One of the earlier posts, back in 2005, was about our new store, where I linked to blog posts from James Duncan Davidson, Mike Clark, and Ryan Irelan about the project. But nearly a decade of migrating between blog systems has taken its toll; my post is still there, but the other links are all 404 not found.

Then from 2007, I wrote about syncing highlights and notes in e-books:

“The architecture is based on the Simple Sharing Extensions (SSE) for RSS and OPML. On top of that we have added a VitalSource namespace and a few extra XML elements and attributes to keep track of Bookshelf-specific data, such as highlighter color and selected text within a book. The goal is to keep it as open as possible, so that in the future we can both consume other sources of user notes, and allow third-parties to also hook into the data in interesting ways.”

We recently updated the API to use a new, faster sync architecture, but the web app is still in use today. I’ve been updating it for Rails 4, a tedious process because of the Rails community’s fascination with deprecation.

Again in 2007, I mentioned updates to two of my favorite apps, MarsEdit 1.2 and NetNewsWire 3.0, along with VitalSource Bookshelf 4.6:

“At VitalSource we also just released Bookshelf 4.6 today, which lays the foundation for media-rich textbooks and adds a highlighter rating UI for any subscribed highlighters you have.
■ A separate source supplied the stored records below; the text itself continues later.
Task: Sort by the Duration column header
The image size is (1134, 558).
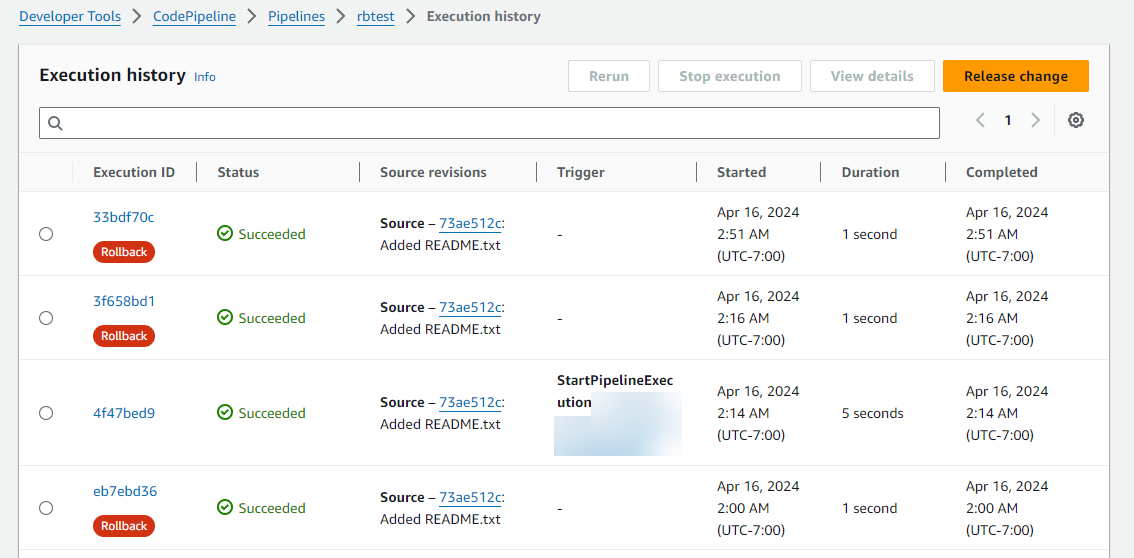Action: click(x=870, y=172)
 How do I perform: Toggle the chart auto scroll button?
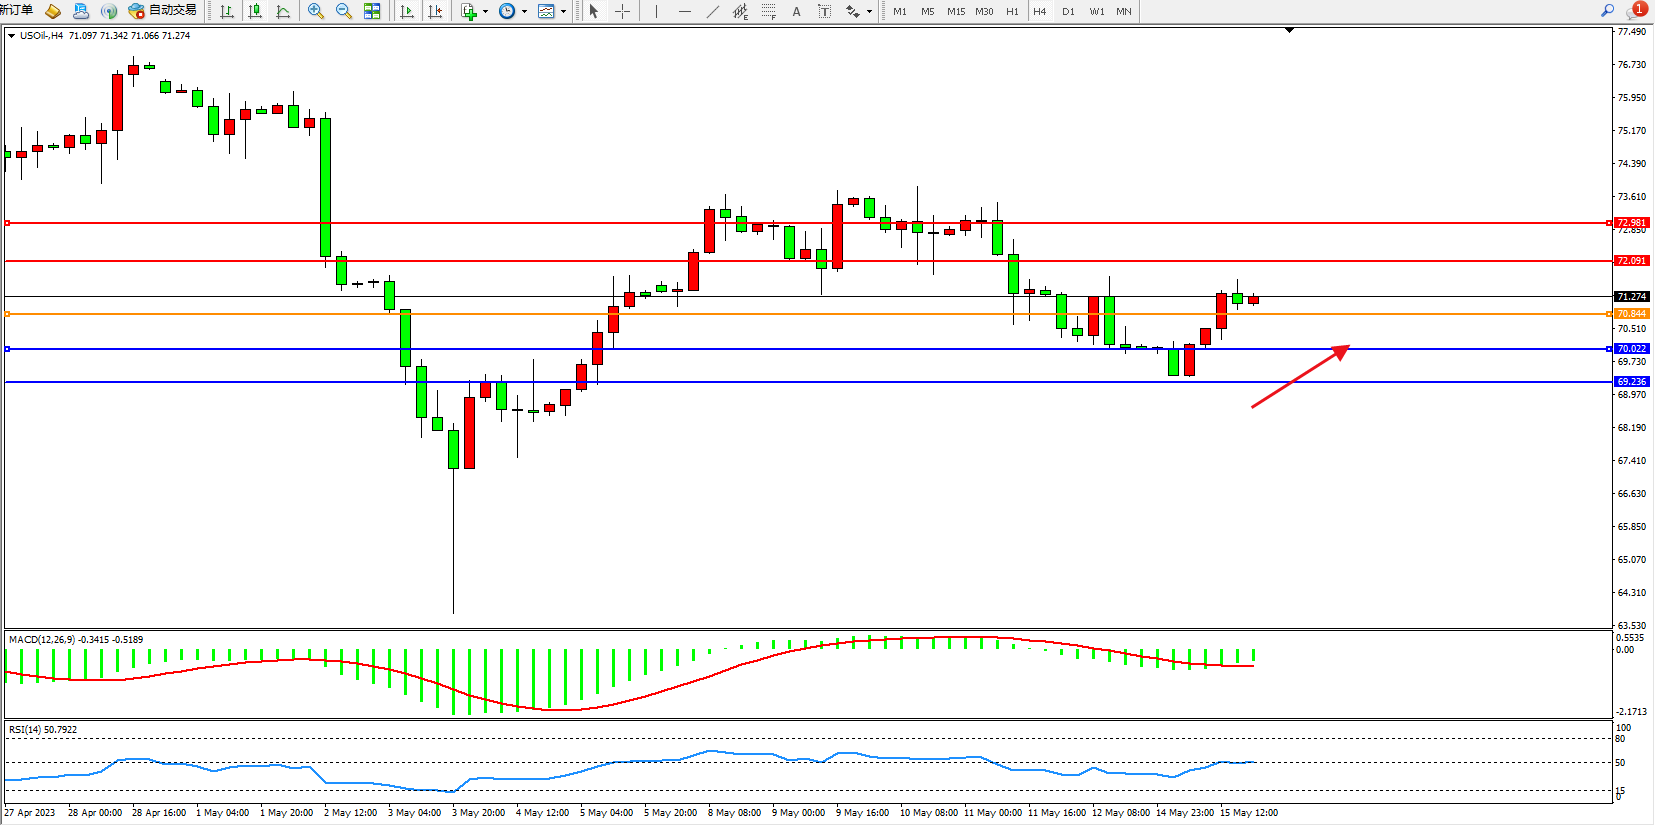pos(407,11)
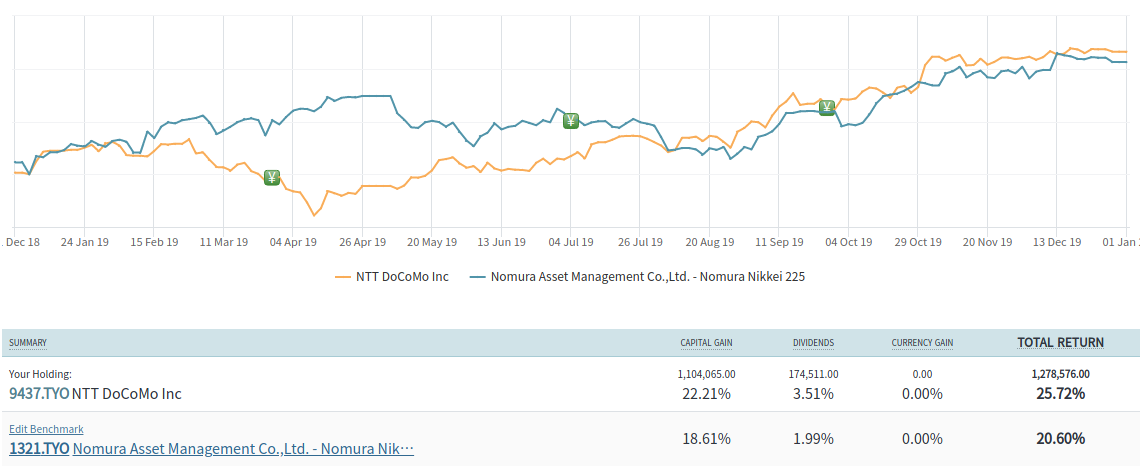Viewport: 1145px width, 469px height.
Task: Click the CURRENCY GAIN column header
Action: (x=922, y=343)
This data will bubble up in a few places in the future to allow you to discover people and books, although for now it’s one-way.”

It’s neat looking back on this post because it includes a short screencast of the app from 2007, presumably running on Mac OS X 10.4 Tiger. The promise of this highlighter ratings feature never really materialized, though.
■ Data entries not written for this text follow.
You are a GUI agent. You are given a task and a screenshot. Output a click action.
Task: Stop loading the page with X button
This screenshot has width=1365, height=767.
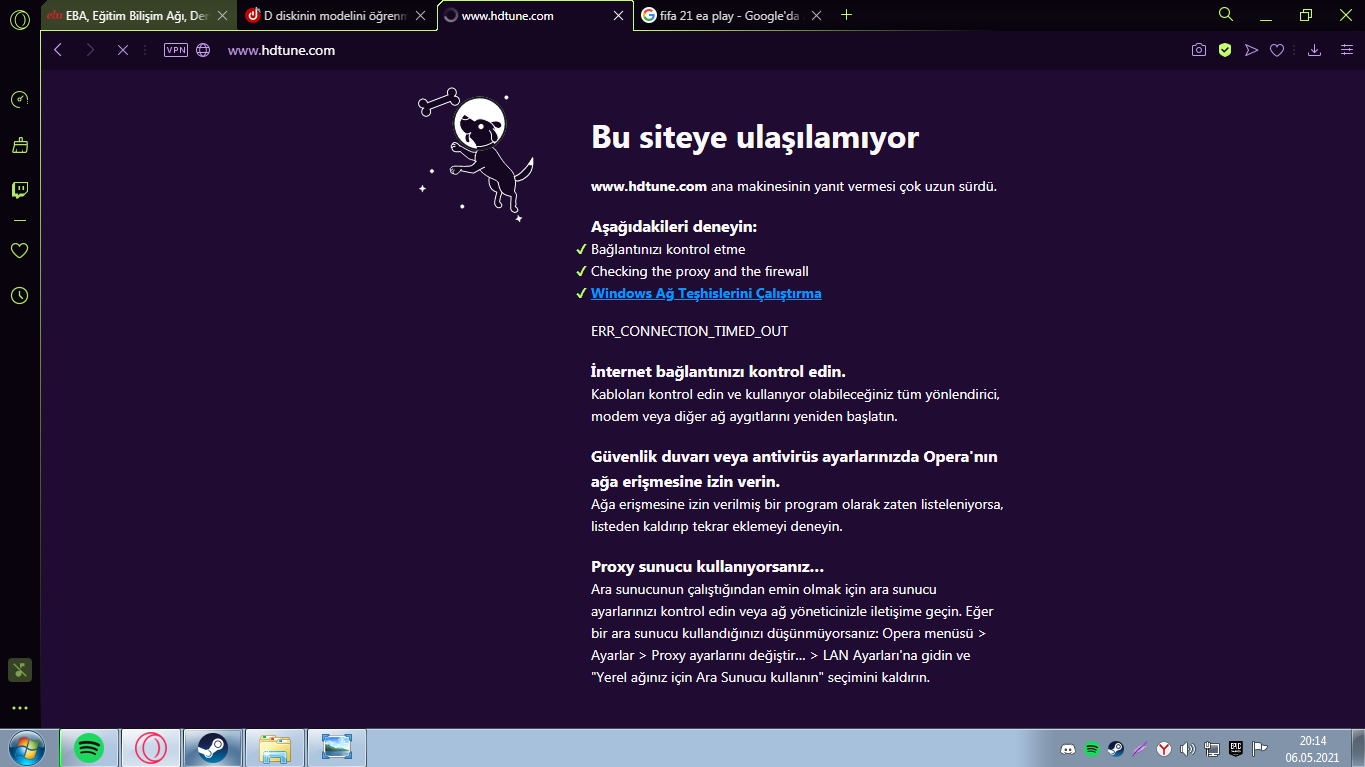(x=123, y=50)
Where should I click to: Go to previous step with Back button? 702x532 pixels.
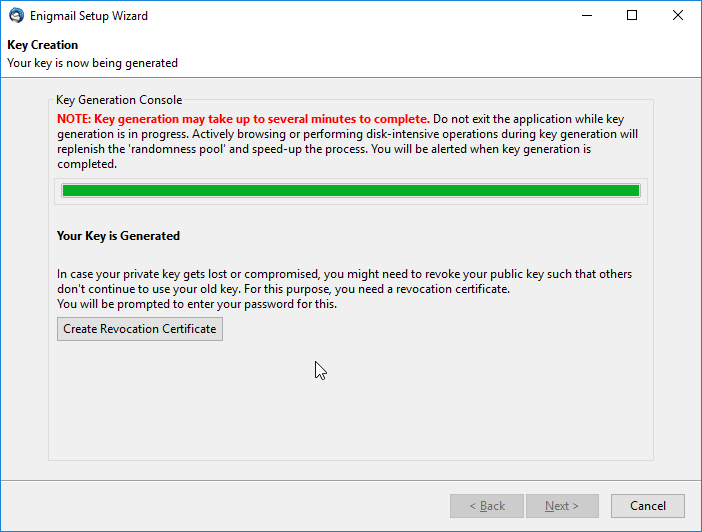(x=487, y=506)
In 2010, I thought about the iPad right before its release:

“I’m working on 2 apps for the iPad. The first is just a minor iPad refresh of an existing iPhone app at VitalSource called Bookshelf Noteview (iTunes link). It’s for reading notes and highlights synced from our e-book platform.”
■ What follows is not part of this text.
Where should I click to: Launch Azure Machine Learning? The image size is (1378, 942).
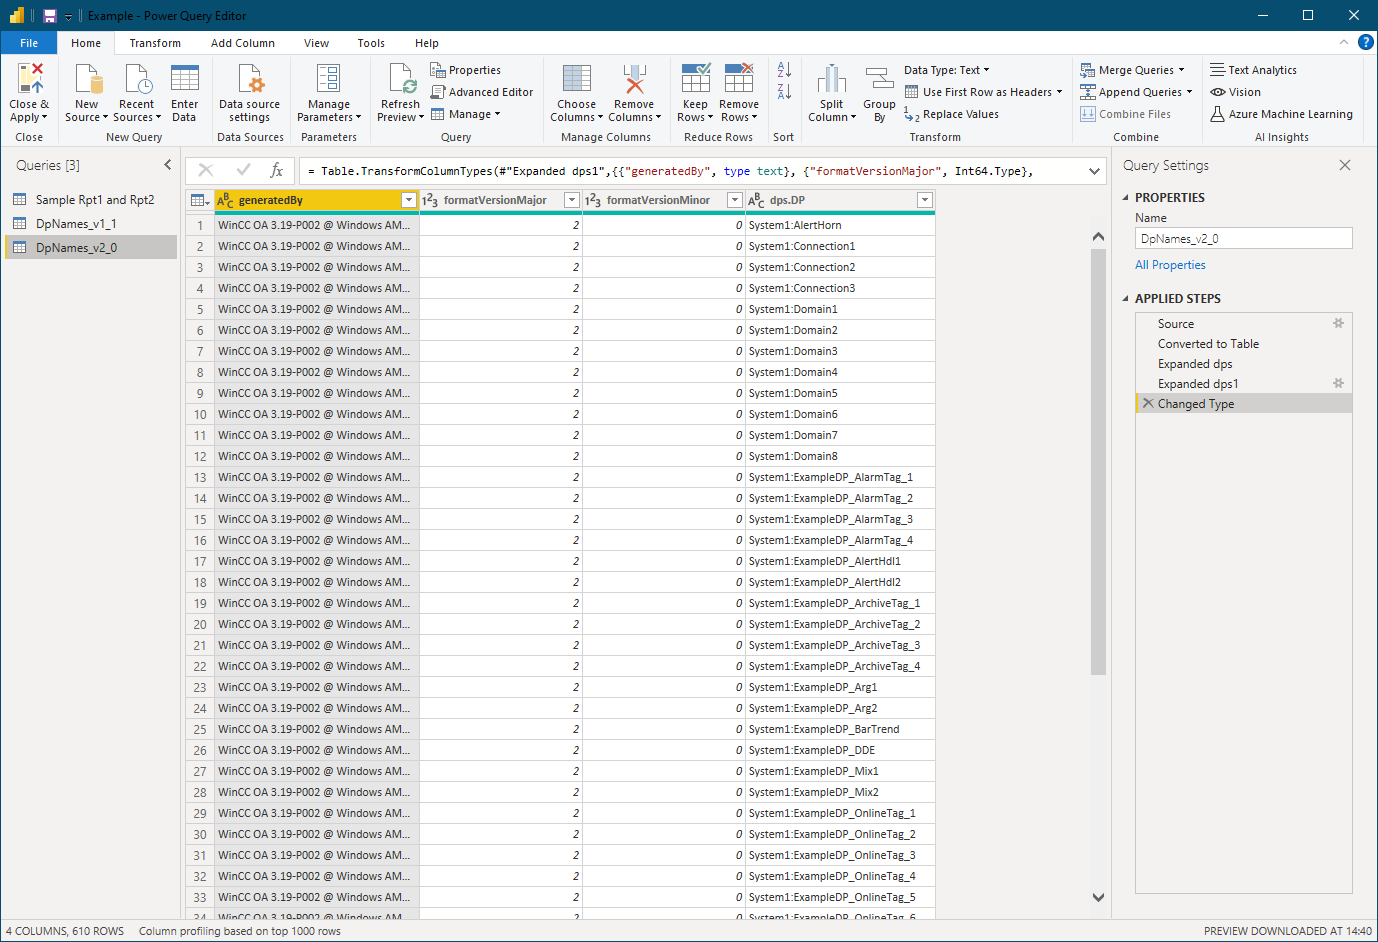click(x=1281, y=113)
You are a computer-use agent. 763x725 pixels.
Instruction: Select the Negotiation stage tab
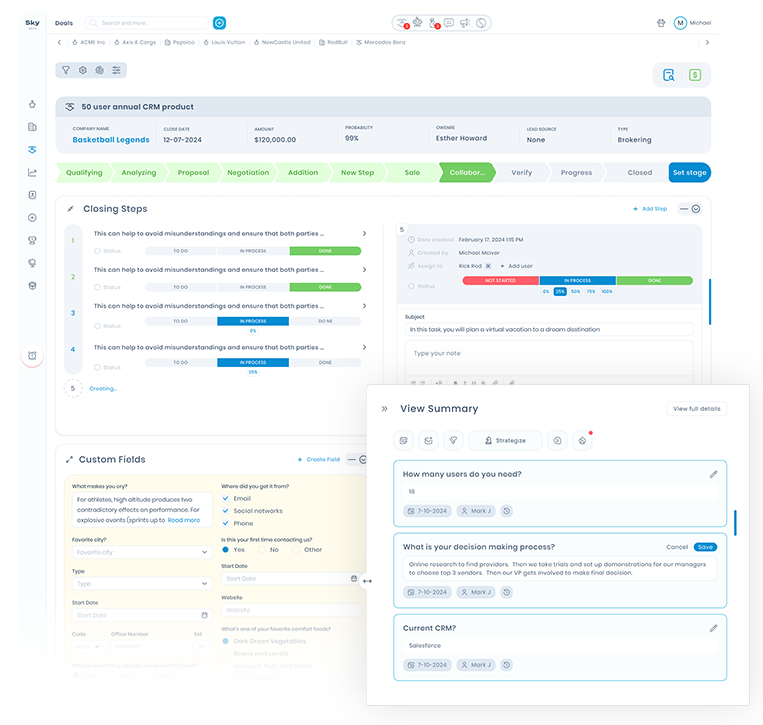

Noteview was eventually removed from sale. The other app I hinted at would become Tweet Library.

Around the same time, I blogged about Mac OS X as a server platform:

“At VitalSource we now have a dozen Xserves running Ruby on Rails and a couple others running MySQL. While it’s mostly stable now, over the years there have been several mystery show-stopper problems that no one seems to have on other platforms.”

Obviously Apple no longer sells the Xserve. At VitalSource all our best new servers run Linux.

Also in 2010, I reflected on how a team grows:

“If you’re working by yourself and add another person to the project, a funny thing happens: you become a manager. Before, you could spend 100% of your time on the work. Now you can allocate 50-75%, because you’re getting the new programmer up to speed, answering questions, and setting priorities. If you’re lucky (and I usually am), the person you added is contributing so much that it easily makes up for your loss in productivity, and then some.”

Later in 2010, I described how we shipped Bookshelf for iPhone:

“At its core the app is 3 parts: a large C++ codebase, brand new Objective-C UI code, and a bunch of clever WebKit and JavaScript work. In many ways it’s a more difficult project than my other iPad app (still in development), but some great coders contributed to different parts of the architecture, before and after I joined the project.”

There are other posts, but I think these hit some of the more interesting milestones in the last 13 years. I also have an archive of earlier, company-internal blog posts, starting in 2001, that I hope to look into and publish pieces from one day.